L’AIA a un large champ d’application et s’appliquera à :
les prestataires : développent ou disposent d’un système d’IA développé en vue d’une commercialisation ou d’une mise en service sous leur propre nom ou marque, contre rémunération ou non ; utilisateurs/implémenteurs : utilisent un système d’IA sous leur propre responsabilité, sauf si le système d’IA est utilisé dans le cadre d’une activité personnelle non professionnelle ; et représentants autorisés : ont obtenu l’autorisation écrite d’un fournisseur d’un système d’IA pour respectivement se conformer et mettre en œuvre les obligations et procédures de l’AIA en son nom.
En outre, l’AIA impose également certaines obligations aux importateurs et distributeurs de systèmes d’IA, ainsi qu’aux fabricants de produits.
Tout comme le Règlement Général sur la Protection des Données, l’AIA aura un effet extraterritorial. Un « effet Bruxelles » est donc à prévoir, et semble même se manifester, compte tenu des récentes décret du président Biden et du Déclaration de Bletchley des pays participant au AI Safety Summit au Royaume-Uni en novembre 2023.
Les sanctions?
Le non-respect de la LIA peut entraîner diverses sanctions. Par exemple, une autorité nationale de contrôle peut prendre des mesures correctives (telles que le retrait du système d’IA du marché). En outre, les États membres doivent également imposer des amendes administratives dans les limites fixées par l’AIA (maximum jusqu’à 40 millions d’euros ou 7 % du chiffre d’affaires annuel global).
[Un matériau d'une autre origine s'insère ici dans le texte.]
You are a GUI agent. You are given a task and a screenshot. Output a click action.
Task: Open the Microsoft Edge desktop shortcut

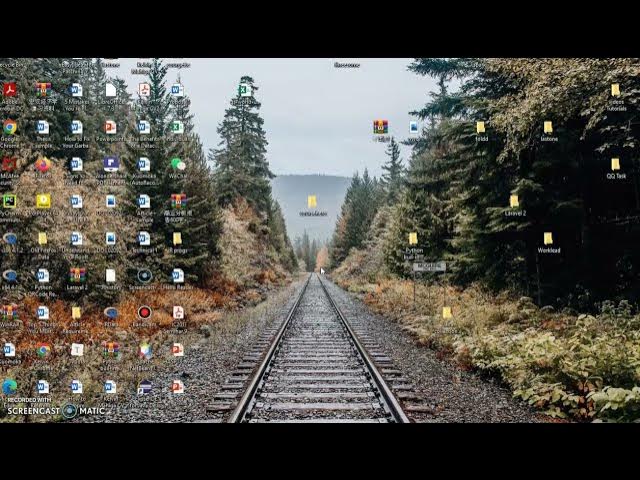coord(10,386)
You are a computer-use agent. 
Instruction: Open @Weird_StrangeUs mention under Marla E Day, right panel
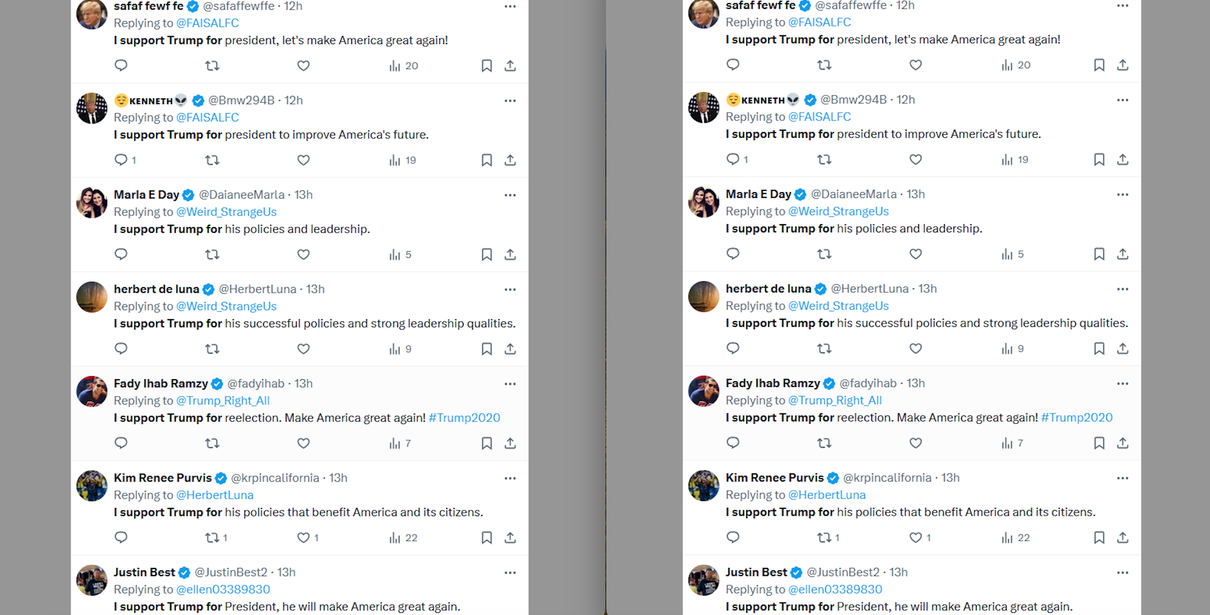[x=838, y=212]
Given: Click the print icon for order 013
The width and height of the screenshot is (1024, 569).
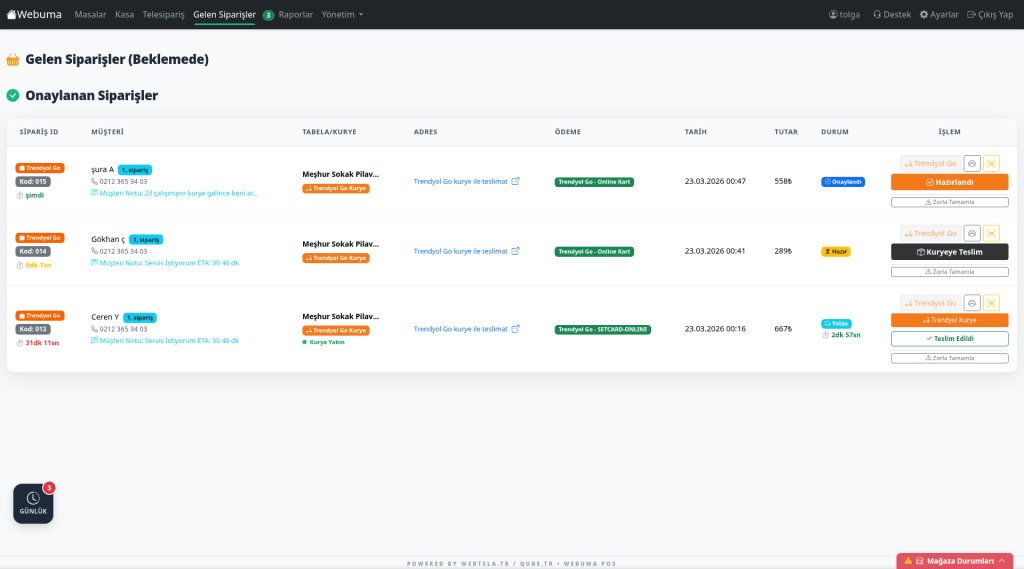Looking at the screenshot, I should point(972,303).
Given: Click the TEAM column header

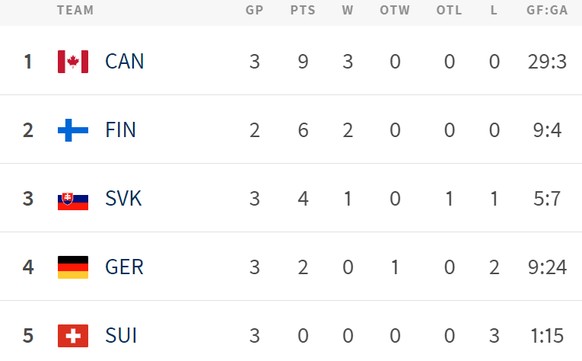Looking at the screenshot, I should [x=75, y=10].

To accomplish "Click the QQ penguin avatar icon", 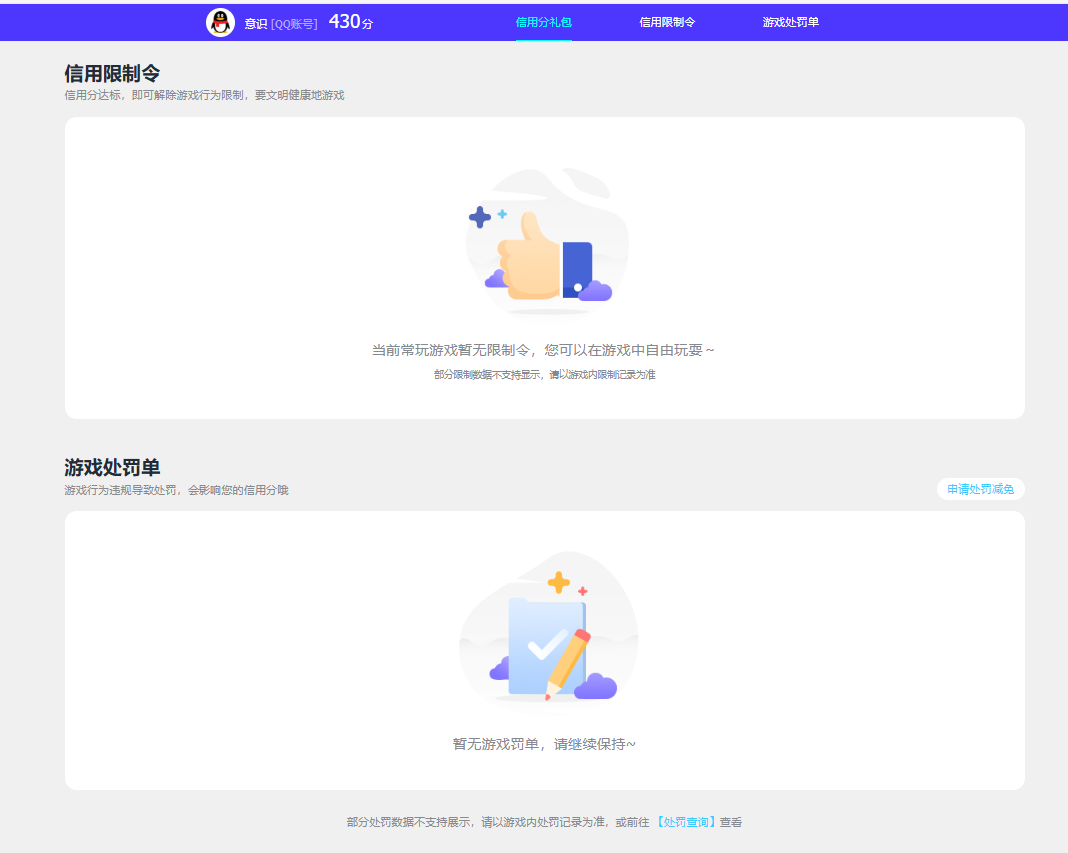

Enfin, les États membres doivent également déterminer et appliquer des sanctions (efficaces, proportionnées et dissuasives).
Quand?
Le 8 décembre 2023, un accord politique a été trouvé sur la proposition de l’AIA lors du cinquième cycle du trilogue entre la Commission européenne, le Conseil et le Parlement européen. La proposition doit encore être officiellement adoptée. Attention, la plupart des dispositions de la LAI n’entreront en vigueur qu’après une période de 24 mois (à l’exception des dispositions en matière de gouvernance par exemple).
Quelle action devriez-vous entreprendre maintenant ?
Compte tenu, entre autres, (i) du nombre d’obligations que l’AIA impose aux entités assujetties, et (ii) des amendes administratives élevées auxquelles les entités s’exposent en cas de non-respect de l’AIA, nous vous recommandons de prendre des mesures immédiates et de déjà agir conformément à la LAI. Par exemple, vous pouvez déjà dresser un inventaire de vos systèmes d’IA avec les analyses de risques associées, élaborer les politiques nécessaires ou mettre en œuvre les exigences de l’AIA dans le (ultérieur) développement de vos systèmes d’IA.